Seydou Keita: biografia

 

 

 

 

Seydou Keita è nato nel 1923 a Bamako. Cominciò a fotografare nel 1945, ritraendo i propri familiari e sviluppando le istantanee presso il laboratorio di Pierre Garnier.
Nel 1949 apre il suo studio e con una macchina acquistata d'occasione e pochi accessori fotograferà fino agli anni '70.
Dal 1962 al 1977 lavora per l'amministrazione dello Stato, come fotografo per la Sicurezza nazionale, anche se oggi non risulta alcuna documentazione di quel periodo.
Keita non ha mai lasciato Bamako, dove risiede tuttora, curando e conservando il suo grande archivio di negativi, da quando, nel 1977, ha lasciato l'attività.
Seydou Keita è forse il più grande tra i fotografi di studio africani.
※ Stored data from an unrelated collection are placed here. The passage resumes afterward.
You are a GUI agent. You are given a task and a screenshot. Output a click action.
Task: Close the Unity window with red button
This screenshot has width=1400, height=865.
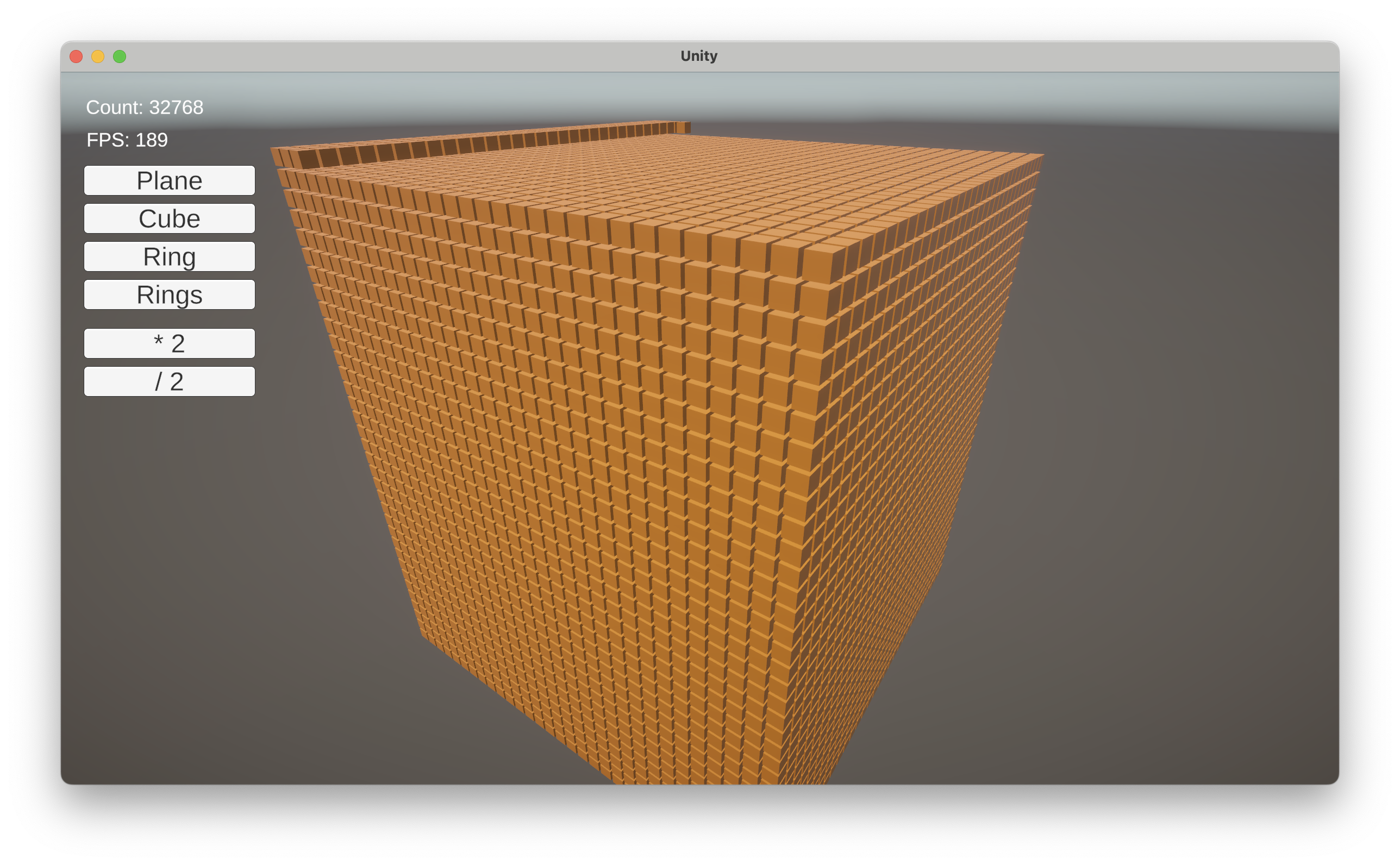(76, 56)
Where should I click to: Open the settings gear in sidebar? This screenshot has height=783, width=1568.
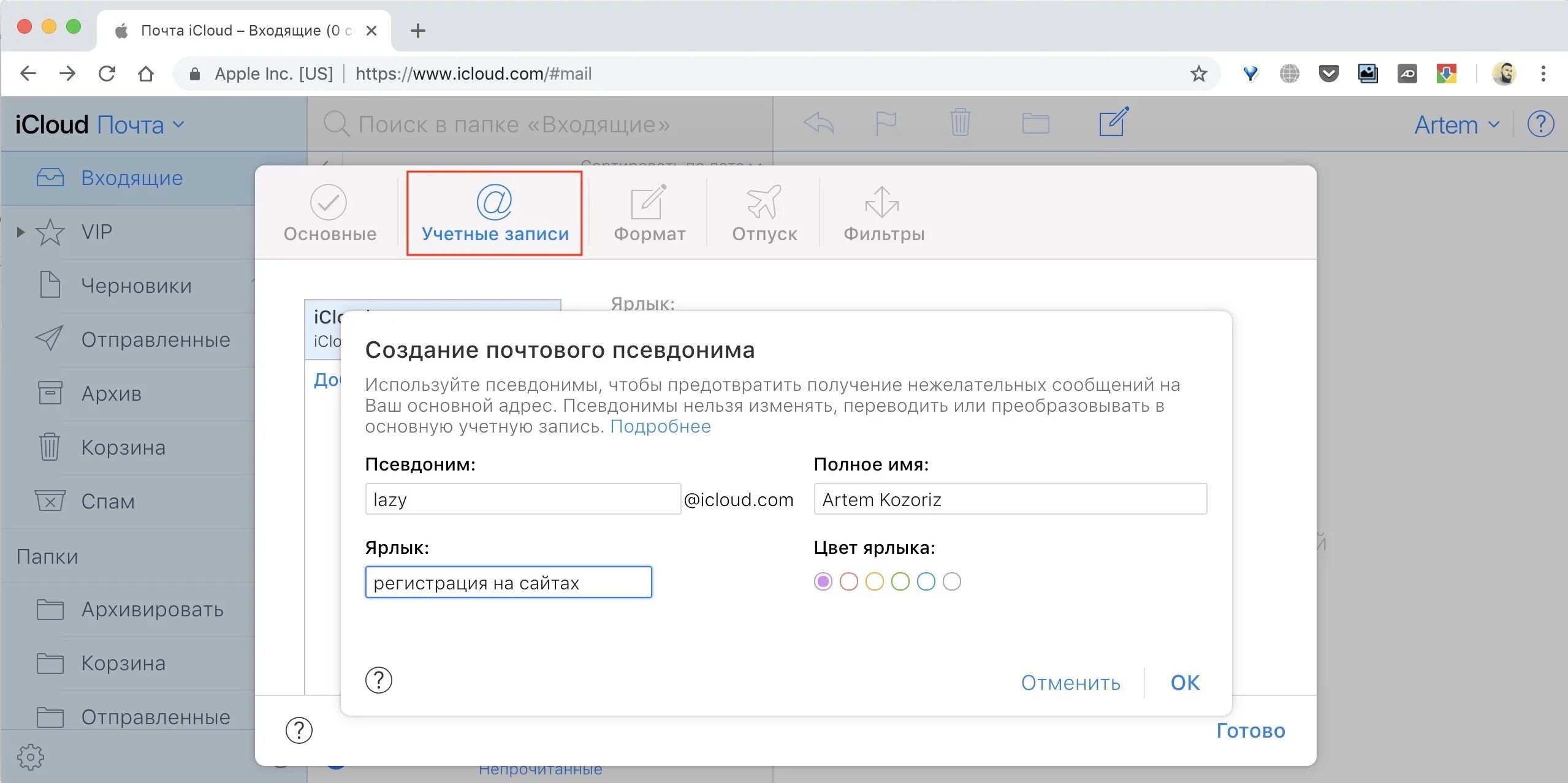pyautogui.click(x=30, y=757)
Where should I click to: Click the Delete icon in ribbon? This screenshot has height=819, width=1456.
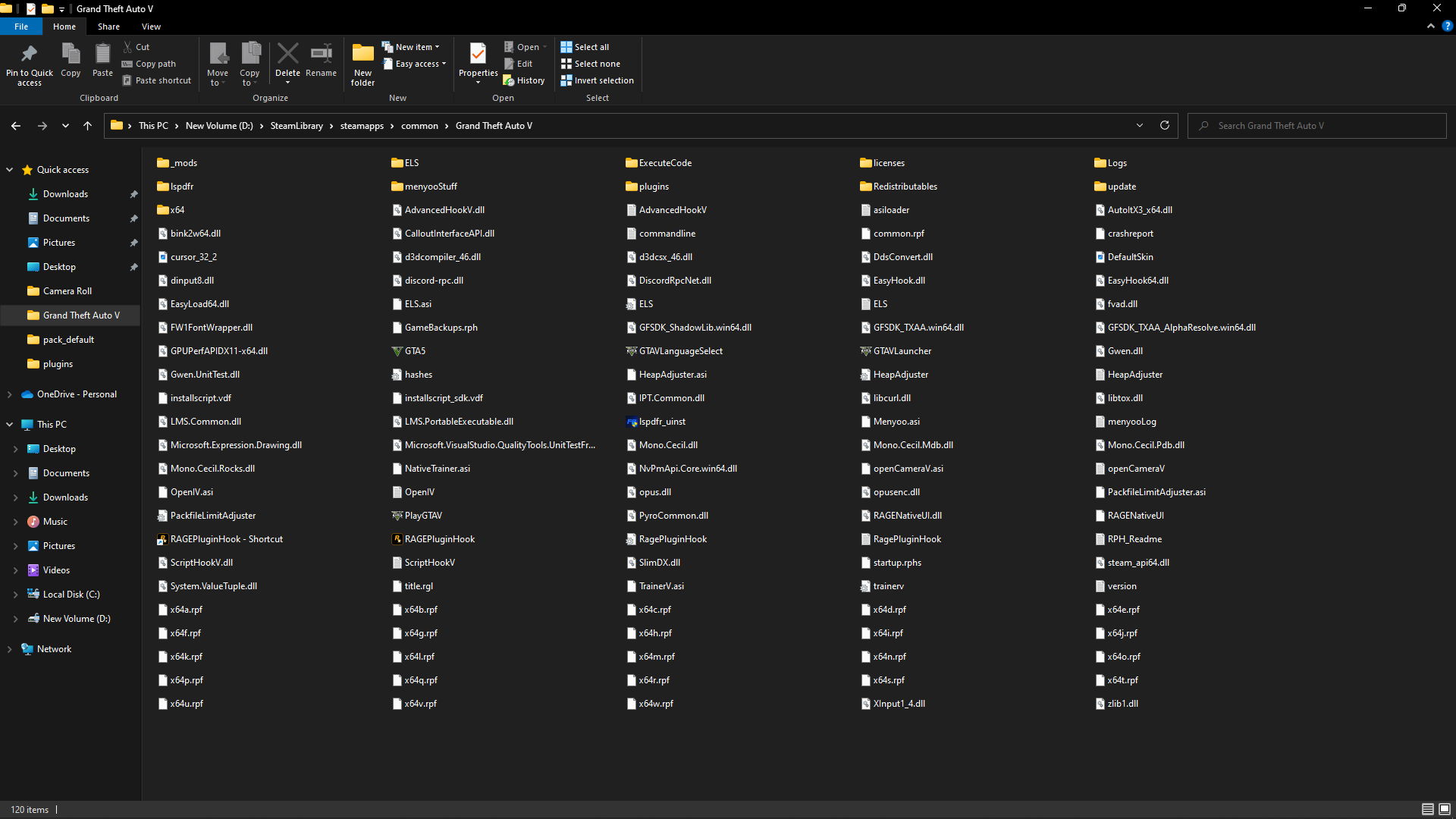[287, 54]
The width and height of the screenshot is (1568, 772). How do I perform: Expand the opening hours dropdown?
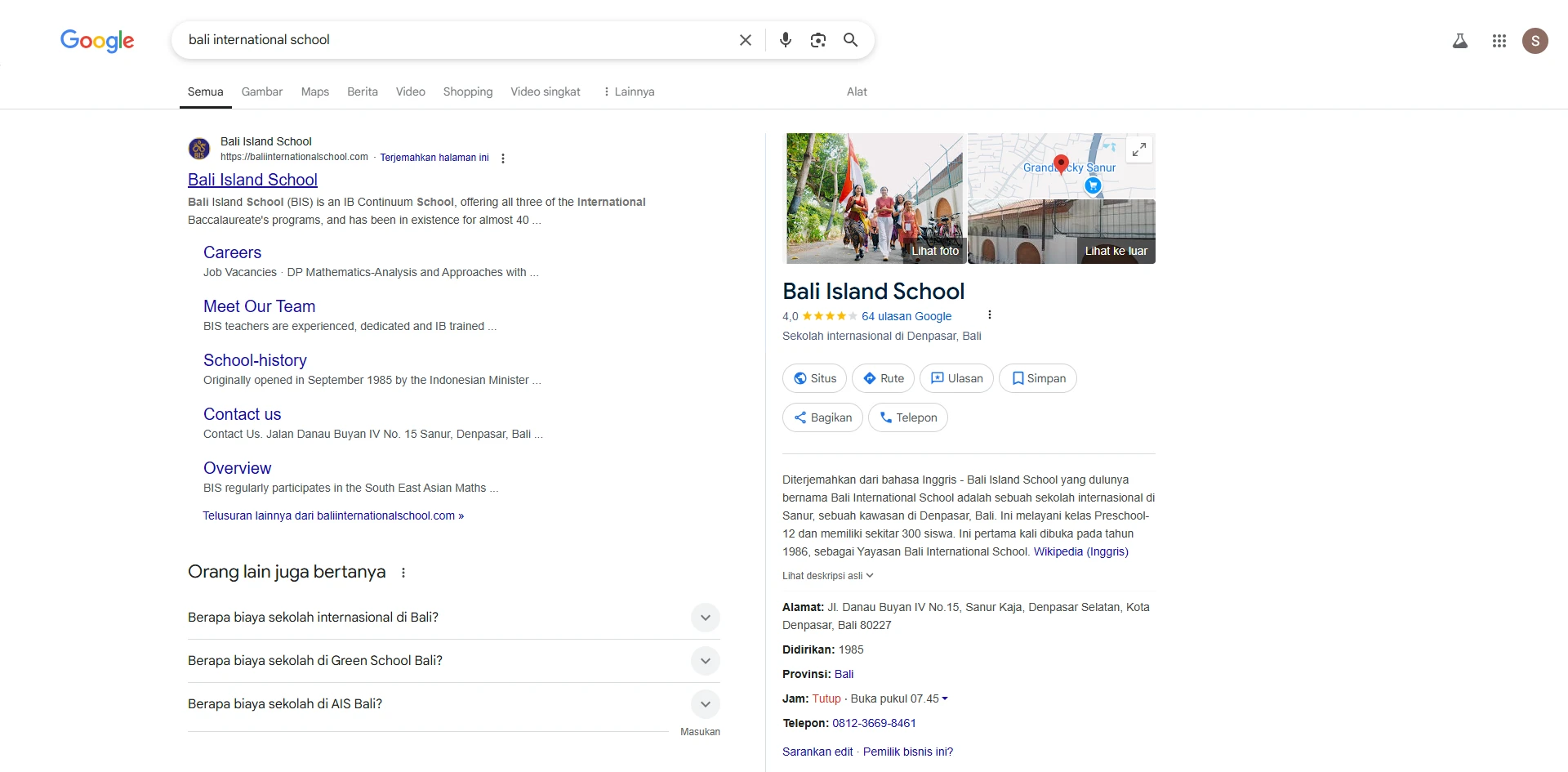pyautogui.click(x=945, y=698)
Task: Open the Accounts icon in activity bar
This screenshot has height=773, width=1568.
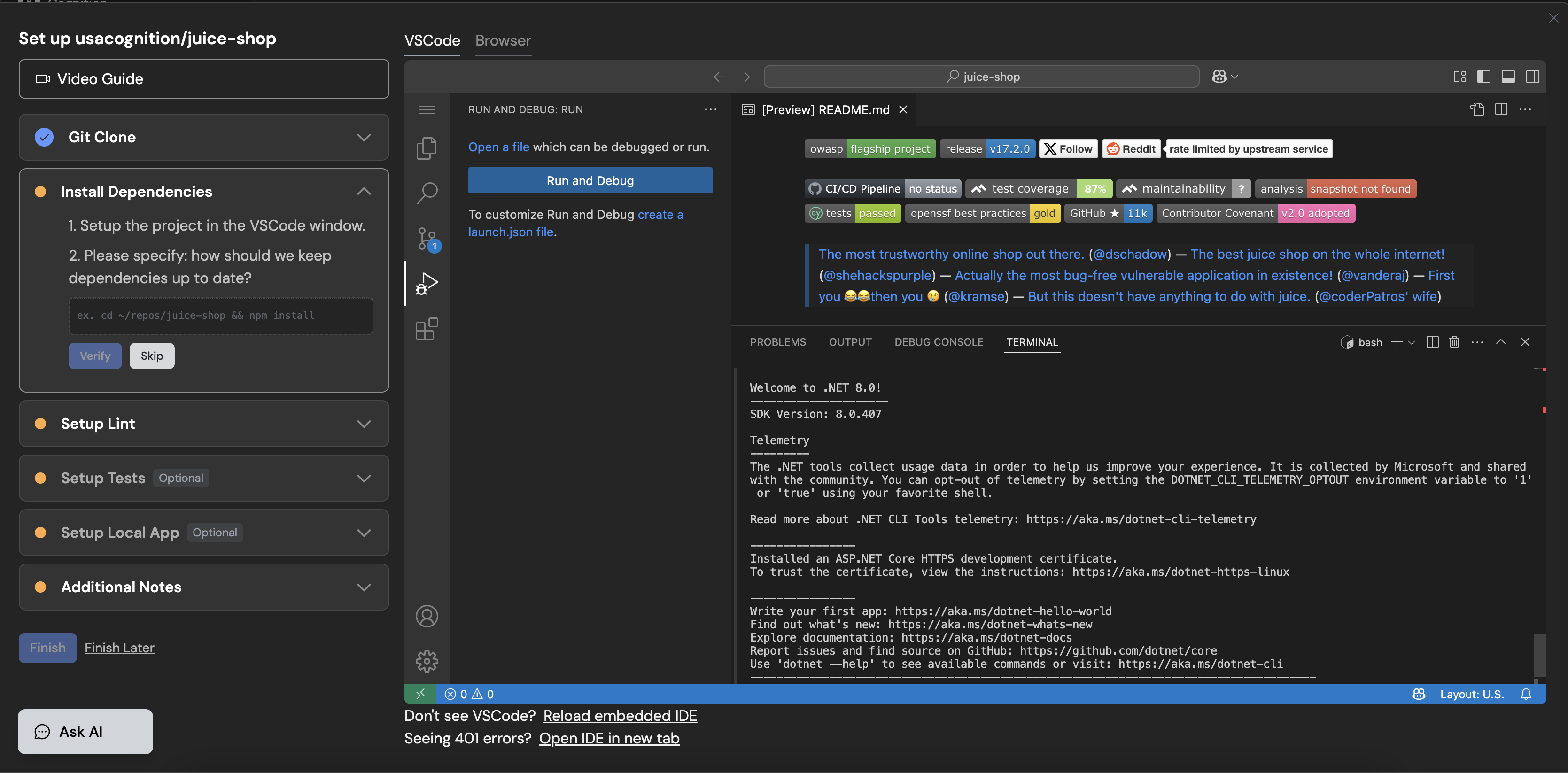Action: tap(427, 616)
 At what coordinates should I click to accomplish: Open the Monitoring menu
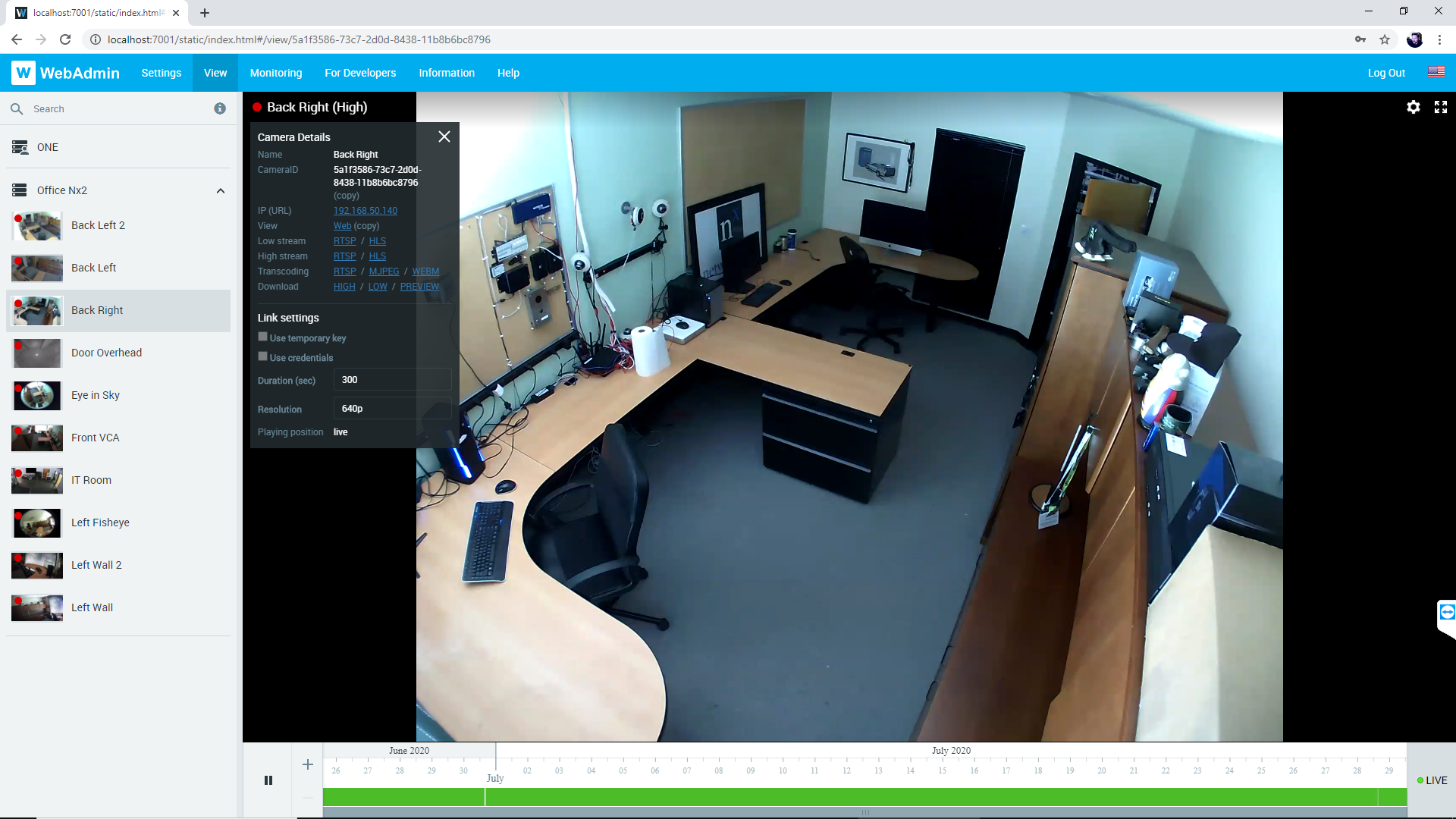(x=276, y=73)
Ciò che colpisce nelle sue fotografie è la grande abilità compositiva: le pose dei soggetti ritratti, gli accessori, sempre decisivi nel caratterizzare ogni singolo scatto, e gli sfondi, semplici ma inconfondibilmente maaliani, sono gli elementi che rendono unica l'opera di Keita, uno spaccato sociologico e antropologico del Mali che non ha sicuramente eguali.